[Extracted entries]
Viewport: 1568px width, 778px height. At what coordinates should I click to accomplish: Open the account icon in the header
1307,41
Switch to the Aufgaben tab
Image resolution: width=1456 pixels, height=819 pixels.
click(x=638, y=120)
[/Extracted entries]
Problem to solve: Repeat all the entries exactly as given.

Response area:
Viewport: 1568px width, 778px height. At what coordinates should I click to accomplish: Open the account icon in the header
1307,41
Switch to the Aufgaben tab
Image resolution: width=1456 pixels, height=819 pixels.
click(x=638, y=120)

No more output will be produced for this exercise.